To prevent the bottom of your cookies from burning, use a light-colored, heavy-gauge baking sheet, bake on the middle oven rack, and avoid using dark or warped pans.
Detailed Explanation:
Burnt cookie bottoms are a common baking woe, and they're usually caused by too much direct heat or uneven heat transfer:
- Baking Sheet Color and Material:
- Light-Colored Pans: These are your best friend for cookies. Light-colored, reflective aluminum pans absorb less heat, allowing for more even browning on the bottom.
- Dark-Colored Pans: Avoid these for cookies if possible. Dark pans (especially non-stick ones) absorb significantly more heat, leading to much faster and darker browning on the bottom, often before the rest of the cookie is done.

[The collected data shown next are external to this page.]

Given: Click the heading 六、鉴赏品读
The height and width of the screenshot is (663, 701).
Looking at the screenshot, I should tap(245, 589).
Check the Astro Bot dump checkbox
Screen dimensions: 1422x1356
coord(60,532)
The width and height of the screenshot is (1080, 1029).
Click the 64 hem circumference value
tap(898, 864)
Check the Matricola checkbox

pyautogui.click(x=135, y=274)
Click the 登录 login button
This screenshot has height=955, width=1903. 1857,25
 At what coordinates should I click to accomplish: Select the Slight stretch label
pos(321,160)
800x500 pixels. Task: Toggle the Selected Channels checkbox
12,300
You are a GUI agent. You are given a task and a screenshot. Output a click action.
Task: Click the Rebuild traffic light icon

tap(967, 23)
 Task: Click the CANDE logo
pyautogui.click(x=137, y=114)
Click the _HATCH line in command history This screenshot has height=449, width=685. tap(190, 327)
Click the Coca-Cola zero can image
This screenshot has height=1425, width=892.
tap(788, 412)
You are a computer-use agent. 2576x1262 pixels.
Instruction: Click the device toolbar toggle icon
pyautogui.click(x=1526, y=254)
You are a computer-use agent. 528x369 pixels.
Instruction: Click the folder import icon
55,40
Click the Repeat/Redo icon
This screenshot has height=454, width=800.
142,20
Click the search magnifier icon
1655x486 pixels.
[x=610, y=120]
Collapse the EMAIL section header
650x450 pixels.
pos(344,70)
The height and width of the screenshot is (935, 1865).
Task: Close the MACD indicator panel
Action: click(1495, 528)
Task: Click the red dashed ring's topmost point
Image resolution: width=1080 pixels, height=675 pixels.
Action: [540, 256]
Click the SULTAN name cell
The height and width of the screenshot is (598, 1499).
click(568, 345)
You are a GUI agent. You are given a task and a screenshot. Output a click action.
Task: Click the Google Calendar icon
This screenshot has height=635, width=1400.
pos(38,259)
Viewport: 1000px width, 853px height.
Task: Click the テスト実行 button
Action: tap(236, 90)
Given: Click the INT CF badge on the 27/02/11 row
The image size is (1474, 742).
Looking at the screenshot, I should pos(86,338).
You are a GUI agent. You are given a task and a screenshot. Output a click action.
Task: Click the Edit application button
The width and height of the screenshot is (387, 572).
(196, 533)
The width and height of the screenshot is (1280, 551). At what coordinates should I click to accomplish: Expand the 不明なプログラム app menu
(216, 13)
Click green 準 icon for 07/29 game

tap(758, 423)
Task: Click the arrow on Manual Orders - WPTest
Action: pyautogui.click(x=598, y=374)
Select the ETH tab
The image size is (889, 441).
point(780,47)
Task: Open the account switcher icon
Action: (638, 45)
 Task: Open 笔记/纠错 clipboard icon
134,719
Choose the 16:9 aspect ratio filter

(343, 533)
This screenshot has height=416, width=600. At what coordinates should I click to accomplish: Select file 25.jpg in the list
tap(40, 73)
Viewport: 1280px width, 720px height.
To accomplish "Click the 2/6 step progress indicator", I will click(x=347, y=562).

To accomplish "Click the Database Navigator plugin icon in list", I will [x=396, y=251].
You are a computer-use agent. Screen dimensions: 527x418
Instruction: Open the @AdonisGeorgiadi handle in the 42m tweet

- Thin or Warped Pans: Thin pans can create hot spots, and warped pans won't sit evenly, leading to uneven heat distribution and burnt patches. Invest in good quality, heavy-gauge sheets.
- Oven Rack Position: Baking on the bottom rack of the oven places your cookies too close to the heating element, resulting in rapid bottom browning. The middle rack is generally best for cookies, providing more balanced heat.
- Oven Hot Spots: All ovens have slight temperature variations. If your oven has a hot spot at the bottom, your cookies might burn there. Using an oven thermometer can help identify this.
- Greasing Too Much: Excessive grease on the baking sheet can also lead to scorched bottoms. A light coating or parchment paper is best.
Pro Tip:
For extra protection and easier cleanup, line your baking sheets with parchment paper or a silicone baking mat. These provide an insulating layer and help prevent burning.